JEFERSON CITY, Mo. – Despite raising concerns, Gov. Jay Nixon’s administration is planning to implement legislation cutting Missouri’s unemployment benefits to one of the shortest periods nationally.
Until now, Nixon has declined to say whether he actually would carry out the measure that was passed last month when the Republican-led Senate voted to override the Democratic governor’s veto.
Spokespeople for Nixon’s office and his labor department confirmed in separate statements to the Associated Press this week that the administration plans to abide by the bill’s directive to begin cutting benefits in January – unless blocked by a court.
The legislation links the duration of Missouri’s benefits to the unemployment rate, providing less whenever a lower percentage of the workforce is without jobs.
If Missouri’s statewide unemployment rate remains below 6 percent, benefits would be cut from the current 20 weeks – which already is one of the shorter periods nationally – to as few as 13 weeks.
That would be lower than every state except North Carolina, where benefits currently are capped at 12 weeks under a similar sliding scale.
A lawsuit filed by a firm that works for the AFL-CIO asks the Cole County Circuit Court to declare the measure unconstitutional and issue an injunction against enforcing it.
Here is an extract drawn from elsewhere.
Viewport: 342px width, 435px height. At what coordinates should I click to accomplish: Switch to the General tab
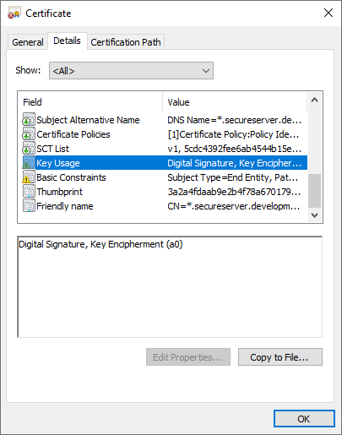pos(28,42)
No hearing has been scheduled for the lawsuit, which cites the timing of the Legislature’s votes.
After Nixon vetoed the bill, the House voted in May to override him.
But the Senate failed to act before the regular session ended May 15, instead waiting until a September session to complete the override. The lawsuit asserts the bill wasn’t eligible under the Missouri Constitution to be considered during the September session because it was vetoed far enough in advance of the end of the regular session.
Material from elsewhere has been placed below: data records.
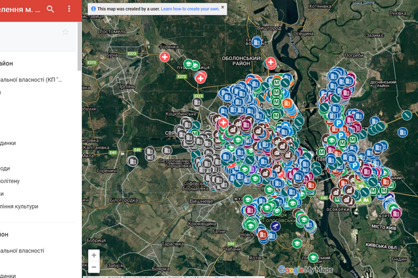
Task: Close the user-created map notification banner
Action: coord(222,8)
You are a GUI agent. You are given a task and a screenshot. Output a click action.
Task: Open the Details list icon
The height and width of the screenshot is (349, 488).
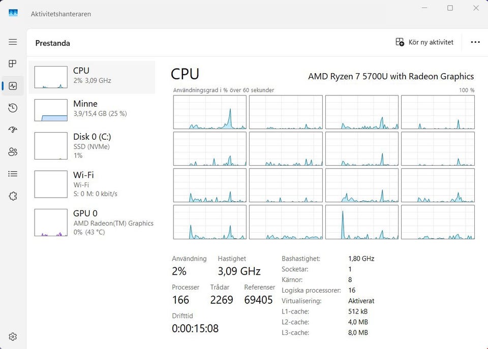coord(13,174)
Nixon previously raised similar concerns. Former Missouri Chief Justice Michael Wolff, who now is dean of the Saint Louis University School of Law, also previously told the AP that he believes the Senate missed its window to act.
“While serious questions remain unresolved over whether the legislature missed its opportunity to override the governor’s veto of House Bill 150, the department intends to implement the legislation while it monitors the pending litigation,” Lauren Schad, a spokeswoman for the Department of Labor and Industrial Relations, said in an email to the AP.
Democratic Attorney General Chris Koster, who is planning to run for governor next year to succeed the term-limited Nixon, had not previously taken a position on whether the cuts were legally enacted.
Koster spokeswoman Nanci Gonder said Thursday that the attorney general’s office will defend the department’s decision to implement the cuts.